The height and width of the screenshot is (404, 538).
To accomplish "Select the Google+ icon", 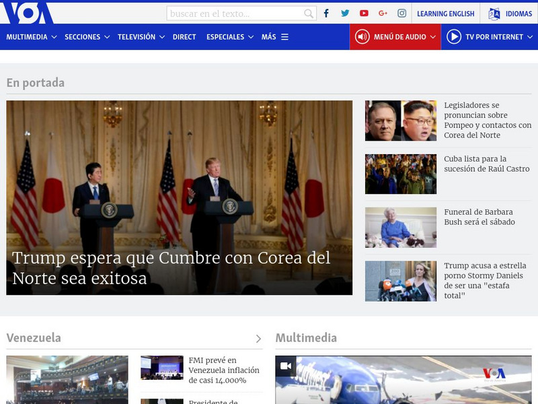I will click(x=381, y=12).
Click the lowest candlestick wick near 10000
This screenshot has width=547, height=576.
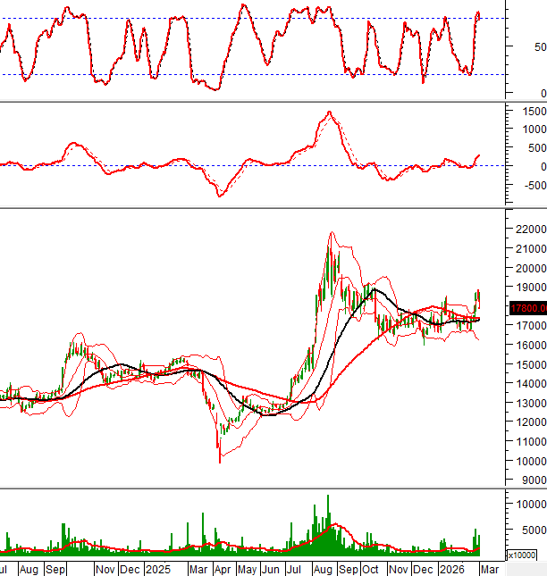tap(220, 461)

__________________________________________________

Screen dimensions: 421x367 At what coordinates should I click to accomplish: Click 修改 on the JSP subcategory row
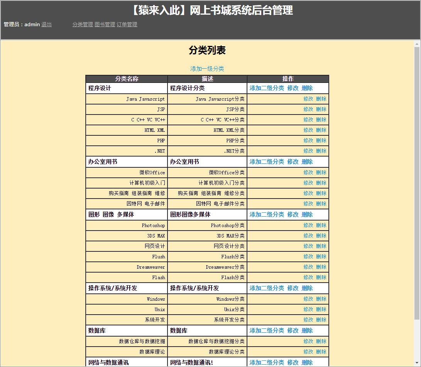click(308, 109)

__________________________________________________

◆ Brief
Return each line of the items above that contains the string "screenshot", treating uppercase and lowercase as different.

◆ Written solution
The height and width of the screenshot is (404, 538).
This screenshot has width=547, height=576.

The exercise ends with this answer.